## Exercise
Word for word, restate the entries that follow.

(Dataset entries)
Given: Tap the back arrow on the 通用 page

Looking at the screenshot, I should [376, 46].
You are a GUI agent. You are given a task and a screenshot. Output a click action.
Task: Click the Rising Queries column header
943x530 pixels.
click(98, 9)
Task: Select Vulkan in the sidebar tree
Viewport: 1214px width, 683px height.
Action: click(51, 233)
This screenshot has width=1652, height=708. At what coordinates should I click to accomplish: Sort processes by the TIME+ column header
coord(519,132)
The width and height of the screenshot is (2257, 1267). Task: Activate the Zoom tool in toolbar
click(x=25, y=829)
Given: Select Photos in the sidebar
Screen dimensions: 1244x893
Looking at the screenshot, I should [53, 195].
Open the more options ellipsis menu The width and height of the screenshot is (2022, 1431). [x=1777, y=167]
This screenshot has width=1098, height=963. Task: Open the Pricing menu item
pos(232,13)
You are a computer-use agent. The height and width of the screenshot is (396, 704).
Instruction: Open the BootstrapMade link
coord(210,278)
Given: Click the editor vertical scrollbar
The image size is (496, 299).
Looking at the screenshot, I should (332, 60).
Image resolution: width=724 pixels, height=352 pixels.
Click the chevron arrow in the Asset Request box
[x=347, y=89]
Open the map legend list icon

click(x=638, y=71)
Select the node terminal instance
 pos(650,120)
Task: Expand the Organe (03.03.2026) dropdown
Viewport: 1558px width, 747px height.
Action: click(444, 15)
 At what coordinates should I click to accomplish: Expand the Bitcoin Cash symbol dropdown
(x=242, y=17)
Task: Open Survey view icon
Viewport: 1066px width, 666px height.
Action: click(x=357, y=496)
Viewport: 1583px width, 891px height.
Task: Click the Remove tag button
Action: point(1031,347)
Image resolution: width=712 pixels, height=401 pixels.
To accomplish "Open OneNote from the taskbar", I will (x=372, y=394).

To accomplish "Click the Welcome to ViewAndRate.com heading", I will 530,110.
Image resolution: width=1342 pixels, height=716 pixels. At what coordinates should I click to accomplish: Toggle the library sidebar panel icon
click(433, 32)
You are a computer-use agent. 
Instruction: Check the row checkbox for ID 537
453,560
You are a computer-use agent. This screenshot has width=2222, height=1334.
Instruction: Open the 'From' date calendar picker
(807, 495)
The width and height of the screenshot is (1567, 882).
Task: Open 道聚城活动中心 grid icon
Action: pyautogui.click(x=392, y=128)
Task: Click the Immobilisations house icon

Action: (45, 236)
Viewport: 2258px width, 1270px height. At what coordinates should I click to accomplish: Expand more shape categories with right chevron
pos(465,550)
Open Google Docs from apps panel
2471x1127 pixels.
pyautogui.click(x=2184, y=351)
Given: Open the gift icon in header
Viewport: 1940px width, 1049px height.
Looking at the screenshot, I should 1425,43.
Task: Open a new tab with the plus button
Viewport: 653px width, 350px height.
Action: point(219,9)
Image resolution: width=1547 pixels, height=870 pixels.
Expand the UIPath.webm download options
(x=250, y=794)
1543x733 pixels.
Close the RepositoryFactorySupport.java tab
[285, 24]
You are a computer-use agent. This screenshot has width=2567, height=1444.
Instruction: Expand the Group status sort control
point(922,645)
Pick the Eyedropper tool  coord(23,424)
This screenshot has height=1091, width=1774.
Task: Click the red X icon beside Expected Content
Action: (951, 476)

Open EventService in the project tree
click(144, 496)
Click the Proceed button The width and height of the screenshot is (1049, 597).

## Answer to the problem
Given: Tap the back arrow on the 通用 page

Looking at the screenshot, I should [376, 46].
You are a GUI agent. You are given a task and a screenshot. Output a click action.
Task: Click the Rising Queries column header
943x530 pixels.
click(98, 9)
Task: Select Vulkan in the sidebar tree
Viewport: 1214px width, 683px height.
Action: click(51, 233)
This screenshot has width=1652, height=708. At what coordinates should I click to accomplish: Sort processes by the TIME+ column header
coord(519,132)
The width and height of the screenshot is (2257, 1267). Task: Activate the Zoom tool in toolbar
click(x=25, y=829)
Given: Select Photos in the sidebar
Screen dimensions: 1244x893
Looking at the screenshot, I should [53, 195].
Open the more options ellipsis menu The width and height of the screenshot is (2022, 1431). [x=1777, y=167]
This screenshot has width=1098, height=963. Task: Open the Pricing menu item
pos(232,13)
You are a computer-use agent. The height and width of the screenshot is (396, 704).
Instruction: Open the BootstrapMade link
coord(210,278)
Given: Click the editor vertical scrollbar
The image size is (496, 299).
Looking at the screenshot, I should (332, 60).
Image resolution: width=724 pixels, height=352 pixels.
Click the chevron arrow in the Asset Request box
[x=347, y=89]
Open the map legend list icon

click(x=638, y=71)
Select the node terminal instance
 pos(650,120)
Task: Expand the Organe (03.03.2026) dropdown
Viewport: 1558px width, 747px height.
Action: click(444, 15)
 At what coordinates should I click to accomplish: Expand the Bitcoin Cash symbol dropdown
(x=242, y=17)
Task: Open Survey view icon
Viewport: 1066px width, 666px height.
Action: click(x=357, y=496)
Viewport: 1583px width, 891px height.
Task: Click the Remove tag button
Action: point(1031,347)
Image resolution: width=712 pixels, height=401 pixels.
To accomplish "Open OneNote from the taskbar", I will (x=372, y=394).

To accomplish "Click the Welcome to ViewAndRate.com heading", I will 530,110.
Image resolution: width=1342 pixels, height=716 pixels. At what coordinates should I click to accomplish: Toggle the library sidebar panel icon
click(433, 32)
You are a computer-use agent. 
Instruction: Check the row checkbox for ID 537
453,560
You are a computer-use agent. This screenshot has width=2222, height=1334.
Instruction: Open the 'From' date calendar picker
(807, 495)
The width and height of the screenshot is (1567, 882).
Task: Open 道聚城活动中心 grid icon
Action: pyautogui.click(x=392, y=128)
Task: Click the Immobilisations house icon

Action: (45, 236)
Viewport: 2258px width, 1270px height. At what coordinates should I click to accomplish: Expand more shape categories with right chevron
pos(465,550)
Open Google Docs from apps panel
2471x1127 pixels.
pyautogui.click(x=2184, y=351)
Given: Open the gift icon in header
Viewport: 1940px width, 1049px height.
Looking at the screenshot, I should 1425,43.
Task: Open a new tab with the plus button
Viewport: 653px width, 350px height.
Action: point(219,9)
Image resolution: width=1547 pixels, height=870 pixels.
Expand the UIPath.webm download options
(x=250, y=794)
1543x733 pixels.
Close the RepositoryFactorySupport.java tab
[285, 24]
You are a computer-use agent. This screenshot has width=2567, height=1444.
Instruction: Expand the Group status sort control
point(922,645)
Pick the Eyedropper tool  coord(23,424)
This screenshot has height=1091, width=1774.
Task: Click the red X icon beside Expected Content
Action: (951, 476)

Open EventService in the project tree
click(144, 496)
Click the Proceed button The width and height of the screenshot is (1049, 597).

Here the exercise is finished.